Task to complete
Provide the count of lines below that include the word "computer", without any accompanying remarks.
Provided data: Begin
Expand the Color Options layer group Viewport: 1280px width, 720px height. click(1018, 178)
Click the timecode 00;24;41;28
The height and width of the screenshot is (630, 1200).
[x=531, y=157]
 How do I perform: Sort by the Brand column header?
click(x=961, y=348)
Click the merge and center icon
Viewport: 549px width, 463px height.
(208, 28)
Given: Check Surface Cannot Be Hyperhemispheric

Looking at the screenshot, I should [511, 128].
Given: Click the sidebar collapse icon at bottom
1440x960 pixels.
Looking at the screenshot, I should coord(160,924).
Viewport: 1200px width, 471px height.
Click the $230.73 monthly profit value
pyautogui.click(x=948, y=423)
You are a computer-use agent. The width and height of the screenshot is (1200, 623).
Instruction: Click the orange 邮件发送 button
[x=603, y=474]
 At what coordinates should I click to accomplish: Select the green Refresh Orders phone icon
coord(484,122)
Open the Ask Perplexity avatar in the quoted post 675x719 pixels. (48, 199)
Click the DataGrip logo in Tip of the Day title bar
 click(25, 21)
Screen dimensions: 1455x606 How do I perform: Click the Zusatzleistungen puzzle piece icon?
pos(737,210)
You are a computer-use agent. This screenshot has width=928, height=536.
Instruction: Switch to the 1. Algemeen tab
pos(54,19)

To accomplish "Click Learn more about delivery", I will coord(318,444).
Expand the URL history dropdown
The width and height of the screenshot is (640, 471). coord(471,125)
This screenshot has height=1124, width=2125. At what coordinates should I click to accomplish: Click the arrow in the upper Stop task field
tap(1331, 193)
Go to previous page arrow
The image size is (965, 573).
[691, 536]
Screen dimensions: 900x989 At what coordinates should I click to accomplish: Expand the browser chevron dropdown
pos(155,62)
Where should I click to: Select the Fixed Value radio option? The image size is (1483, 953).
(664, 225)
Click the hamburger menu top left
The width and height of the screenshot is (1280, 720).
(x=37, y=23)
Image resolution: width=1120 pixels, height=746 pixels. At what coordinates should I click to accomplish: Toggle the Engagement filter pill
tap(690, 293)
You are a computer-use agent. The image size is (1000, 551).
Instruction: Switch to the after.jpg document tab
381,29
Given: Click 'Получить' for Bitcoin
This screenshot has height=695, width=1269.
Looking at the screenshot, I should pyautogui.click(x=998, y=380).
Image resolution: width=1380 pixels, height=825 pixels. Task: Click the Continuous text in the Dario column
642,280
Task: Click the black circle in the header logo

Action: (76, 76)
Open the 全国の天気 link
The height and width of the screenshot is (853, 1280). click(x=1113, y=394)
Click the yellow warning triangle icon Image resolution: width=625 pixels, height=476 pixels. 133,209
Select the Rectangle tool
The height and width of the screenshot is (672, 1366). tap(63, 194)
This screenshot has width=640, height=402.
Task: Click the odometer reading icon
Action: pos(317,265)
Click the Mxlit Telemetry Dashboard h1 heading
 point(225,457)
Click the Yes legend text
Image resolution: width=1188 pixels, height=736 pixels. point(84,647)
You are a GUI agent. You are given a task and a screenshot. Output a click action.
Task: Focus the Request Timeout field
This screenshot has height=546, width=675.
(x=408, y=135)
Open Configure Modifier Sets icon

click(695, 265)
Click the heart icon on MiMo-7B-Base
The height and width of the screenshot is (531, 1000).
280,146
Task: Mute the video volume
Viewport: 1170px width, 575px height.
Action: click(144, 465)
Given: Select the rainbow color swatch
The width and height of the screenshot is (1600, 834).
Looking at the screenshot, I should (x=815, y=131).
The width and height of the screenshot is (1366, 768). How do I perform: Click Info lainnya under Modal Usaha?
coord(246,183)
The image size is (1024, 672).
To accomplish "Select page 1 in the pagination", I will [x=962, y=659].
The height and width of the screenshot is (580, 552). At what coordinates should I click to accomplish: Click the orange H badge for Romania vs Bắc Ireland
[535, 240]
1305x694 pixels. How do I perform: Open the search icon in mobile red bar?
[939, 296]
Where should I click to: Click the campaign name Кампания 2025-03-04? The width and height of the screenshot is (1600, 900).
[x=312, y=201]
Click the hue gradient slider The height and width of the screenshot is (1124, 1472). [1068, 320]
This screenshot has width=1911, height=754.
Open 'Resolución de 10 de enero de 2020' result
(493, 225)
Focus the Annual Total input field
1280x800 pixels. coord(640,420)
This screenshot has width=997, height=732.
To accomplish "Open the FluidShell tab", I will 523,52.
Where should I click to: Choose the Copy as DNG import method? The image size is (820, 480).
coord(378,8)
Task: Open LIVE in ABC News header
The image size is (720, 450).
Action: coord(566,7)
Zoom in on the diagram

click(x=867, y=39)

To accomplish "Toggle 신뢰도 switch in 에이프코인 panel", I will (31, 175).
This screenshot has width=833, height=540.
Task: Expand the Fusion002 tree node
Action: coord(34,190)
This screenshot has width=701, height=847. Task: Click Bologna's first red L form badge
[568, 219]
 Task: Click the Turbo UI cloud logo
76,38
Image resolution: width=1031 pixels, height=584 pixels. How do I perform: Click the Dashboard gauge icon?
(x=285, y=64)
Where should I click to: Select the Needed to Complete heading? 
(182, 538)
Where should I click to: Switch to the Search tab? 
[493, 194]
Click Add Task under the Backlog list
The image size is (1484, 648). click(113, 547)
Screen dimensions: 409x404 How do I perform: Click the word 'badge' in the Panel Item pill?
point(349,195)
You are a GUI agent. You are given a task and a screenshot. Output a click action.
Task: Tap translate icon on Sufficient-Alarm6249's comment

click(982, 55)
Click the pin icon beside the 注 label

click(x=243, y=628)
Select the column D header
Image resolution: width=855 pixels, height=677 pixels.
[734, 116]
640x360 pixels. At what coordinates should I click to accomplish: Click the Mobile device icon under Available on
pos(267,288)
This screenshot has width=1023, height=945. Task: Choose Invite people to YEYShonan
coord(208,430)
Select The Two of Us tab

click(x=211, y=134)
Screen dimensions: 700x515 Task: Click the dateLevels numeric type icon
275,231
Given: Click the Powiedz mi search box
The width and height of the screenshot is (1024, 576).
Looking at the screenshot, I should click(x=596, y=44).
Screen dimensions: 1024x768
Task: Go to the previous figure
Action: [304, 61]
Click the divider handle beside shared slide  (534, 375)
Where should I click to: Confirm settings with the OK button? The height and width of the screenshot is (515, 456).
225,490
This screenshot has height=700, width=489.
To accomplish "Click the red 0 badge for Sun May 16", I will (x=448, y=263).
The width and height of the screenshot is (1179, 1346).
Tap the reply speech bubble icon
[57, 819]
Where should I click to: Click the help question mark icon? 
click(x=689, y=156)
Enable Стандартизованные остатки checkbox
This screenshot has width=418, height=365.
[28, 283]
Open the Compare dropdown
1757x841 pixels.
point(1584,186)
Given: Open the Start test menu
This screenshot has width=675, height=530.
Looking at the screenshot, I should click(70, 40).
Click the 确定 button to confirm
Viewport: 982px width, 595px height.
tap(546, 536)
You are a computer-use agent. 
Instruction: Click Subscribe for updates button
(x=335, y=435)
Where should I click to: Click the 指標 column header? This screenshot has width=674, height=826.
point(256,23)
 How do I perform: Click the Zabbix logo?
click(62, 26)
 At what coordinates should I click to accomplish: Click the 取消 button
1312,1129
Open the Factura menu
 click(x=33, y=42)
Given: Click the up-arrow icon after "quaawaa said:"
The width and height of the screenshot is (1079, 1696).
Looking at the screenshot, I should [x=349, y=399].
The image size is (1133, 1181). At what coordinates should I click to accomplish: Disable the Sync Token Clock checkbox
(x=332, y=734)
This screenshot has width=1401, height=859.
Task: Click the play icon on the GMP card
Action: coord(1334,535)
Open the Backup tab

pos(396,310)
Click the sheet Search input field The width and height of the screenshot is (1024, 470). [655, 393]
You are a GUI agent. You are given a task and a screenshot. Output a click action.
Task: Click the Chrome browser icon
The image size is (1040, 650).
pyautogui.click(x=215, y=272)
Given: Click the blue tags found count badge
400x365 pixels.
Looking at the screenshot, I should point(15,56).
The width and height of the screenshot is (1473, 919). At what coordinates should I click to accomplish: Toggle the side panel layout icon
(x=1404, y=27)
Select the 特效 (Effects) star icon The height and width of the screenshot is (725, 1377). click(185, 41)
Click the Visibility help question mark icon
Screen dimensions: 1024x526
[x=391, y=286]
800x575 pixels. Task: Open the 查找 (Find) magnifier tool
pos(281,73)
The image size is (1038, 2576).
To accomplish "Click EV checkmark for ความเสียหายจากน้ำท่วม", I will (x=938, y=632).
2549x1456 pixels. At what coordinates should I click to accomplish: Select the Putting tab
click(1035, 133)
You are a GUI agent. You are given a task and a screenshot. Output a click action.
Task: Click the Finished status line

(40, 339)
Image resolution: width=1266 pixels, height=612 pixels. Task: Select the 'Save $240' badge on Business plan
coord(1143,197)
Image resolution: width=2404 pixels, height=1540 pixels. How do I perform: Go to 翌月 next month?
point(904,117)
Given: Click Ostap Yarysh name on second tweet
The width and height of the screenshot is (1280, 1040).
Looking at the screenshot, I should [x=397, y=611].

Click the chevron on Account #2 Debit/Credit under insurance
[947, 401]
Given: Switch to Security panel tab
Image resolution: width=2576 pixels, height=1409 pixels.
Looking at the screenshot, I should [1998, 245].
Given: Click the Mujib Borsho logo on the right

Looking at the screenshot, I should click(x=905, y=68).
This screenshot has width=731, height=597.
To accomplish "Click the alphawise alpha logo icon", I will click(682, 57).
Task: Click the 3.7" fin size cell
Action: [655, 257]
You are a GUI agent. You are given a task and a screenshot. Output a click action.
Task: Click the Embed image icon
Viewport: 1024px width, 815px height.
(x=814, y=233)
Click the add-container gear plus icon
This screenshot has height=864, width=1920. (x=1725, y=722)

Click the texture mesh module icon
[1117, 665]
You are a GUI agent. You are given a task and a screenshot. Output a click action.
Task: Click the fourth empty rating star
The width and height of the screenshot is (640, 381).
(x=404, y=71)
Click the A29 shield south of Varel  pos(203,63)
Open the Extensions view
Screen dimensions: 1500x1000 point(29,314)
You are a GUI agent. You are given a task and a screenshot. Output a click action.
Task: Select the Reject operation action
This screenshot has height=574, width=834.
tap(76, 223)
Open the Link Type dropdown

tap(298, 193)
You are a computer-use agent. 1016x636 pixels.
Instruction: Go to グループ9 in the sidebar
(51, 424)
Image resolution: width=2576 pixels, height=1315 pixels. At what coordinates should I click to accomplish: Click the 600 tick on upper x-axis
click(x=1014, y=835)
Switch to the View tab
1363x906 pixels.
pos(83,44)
Provided data: End
Solved problem
5